EXERCISE
Reproduce the records in full. Alter nothing.

(Records from a data collection)
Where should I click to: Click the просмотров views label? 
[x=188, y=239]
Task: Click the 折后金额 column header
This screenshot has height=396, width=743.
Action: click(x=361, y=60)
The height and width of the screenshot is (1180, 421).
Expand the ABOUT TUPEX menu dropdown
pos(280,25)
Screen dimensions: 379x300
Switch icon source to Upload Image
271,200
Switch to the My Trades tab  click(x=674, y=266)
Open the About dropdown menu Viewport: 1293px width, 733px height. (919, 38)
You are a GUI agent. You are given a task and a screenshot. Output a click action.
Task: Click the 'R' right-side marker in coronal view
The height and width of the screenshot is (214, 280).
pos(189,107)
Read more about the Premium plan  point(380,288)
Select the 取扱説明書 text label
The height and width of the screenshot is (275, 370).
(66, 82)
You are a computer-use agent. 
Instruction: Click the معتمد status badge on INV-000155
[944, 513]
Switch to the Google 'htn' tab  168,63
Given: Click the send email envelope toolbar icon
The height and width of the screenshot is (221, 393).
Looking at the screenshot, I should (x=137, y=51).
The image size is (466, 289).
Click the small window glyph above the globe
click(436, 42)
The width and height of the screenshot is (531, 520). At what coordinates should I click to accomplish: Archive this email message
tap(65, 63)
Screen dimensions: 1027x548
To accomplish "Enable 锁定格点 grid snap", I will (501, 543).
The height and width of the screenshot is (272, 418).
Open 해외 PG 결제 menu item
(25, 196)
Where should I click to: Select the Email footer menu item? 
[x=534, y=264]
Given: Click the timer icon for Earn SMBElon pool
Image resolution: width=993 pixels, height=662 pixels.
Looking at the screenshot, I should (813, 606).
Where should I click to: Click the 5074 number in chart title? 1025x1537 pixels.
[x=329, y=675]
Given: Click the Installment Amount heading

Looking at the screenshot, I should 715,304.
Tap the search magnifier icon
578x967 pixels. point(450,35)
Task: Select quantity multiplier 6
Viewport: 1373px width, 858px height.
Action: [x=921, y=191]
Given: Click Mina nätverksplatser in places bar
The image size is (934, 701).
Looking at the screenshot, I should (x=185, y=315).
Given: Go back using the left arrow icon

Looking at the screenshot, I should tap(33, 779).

SOLVED EXERCISE
Where should I click to: Click the просмотров views label? 
[x=188, y=239]
Task: Click the 折后金额 column header
This screenshot has height=396, width=743.
Action: click(x=361, y=60)
The height and width of the screenshot is (1180, 421).
Expand the ABOUT TUPEX menu dropdown
pos(280,25)
Screen dimensions: 379x300
Switch icon source to Upload Image
271,200
Switch to the My Trades tab  click(x=674, y=266)
Open the About dropdown menu Viewport: 1293px width, 733px height. (919, 38)
You are a GUI agent. You are given a task and a screenshot. Output a click action.
Task: Click the 'R' right-side marker in coronal view
The height and width of the screenshot is (214, 280).
pos(189,107)
Read more about the Premium plan  point(380,288)
Select the 取扱説明書 text label
The height and width of the screenshot is (275, 370).
(66, 82)
You are a computer-use agent. 
Instruction: Click the معتمد status badge on INV-000155
[944, 513]
Switch to the Google 'htn' tab  168,63
Given: Click the send email envelope toolbar icon
The height and width of the screenshot is (221, 393).
Looking at the screenshot, I should (x=137, y=51).
The image size is (466, 289).
Click the small window glyph above the globe
click(436, 42)
The width and height of the screenshot is (531, 520). At what coordinates should I click to accomplish: Archive this email message
tap(65, 63)
Screen dimensions: 1027x548
To accomplish "Enable 锁定格点 grid snap", I will (501, 543).
The height and width of the screenshot is (272, 418).
Open 해외 PG 결제 menu item
(25, 196)
Where should I click to: Select the Email footer menu item? 
[x=534, y=264]
Given: Click the timer icon for Earn SMBElon pool
Image resolution: width=993 pixels, height=662 pixels.
Looking at the screenshot, I should (813, 606).
Where should I click to: Click the 5074 number in chart title? 1025x1537 pixels.
[x=329, y=675]
Given: Click the Installment Amount heading

Looking at the screenshot, I should 715,304.
Tap the search magnifier icon
578x967 pixels. point(450,35)
Task: Select quantity multiplier 6
Viewport: 1373px width, 858px height.
Action: [x=921, y=191]
Given: Click Mina nätverksplatser in places bar
The image size is (934, 701).
Looking at the screenshot, I should (x=185, y=315).
Given: Go back using the left arrow icon

Looking at the screenshot, I should tap(33, 779).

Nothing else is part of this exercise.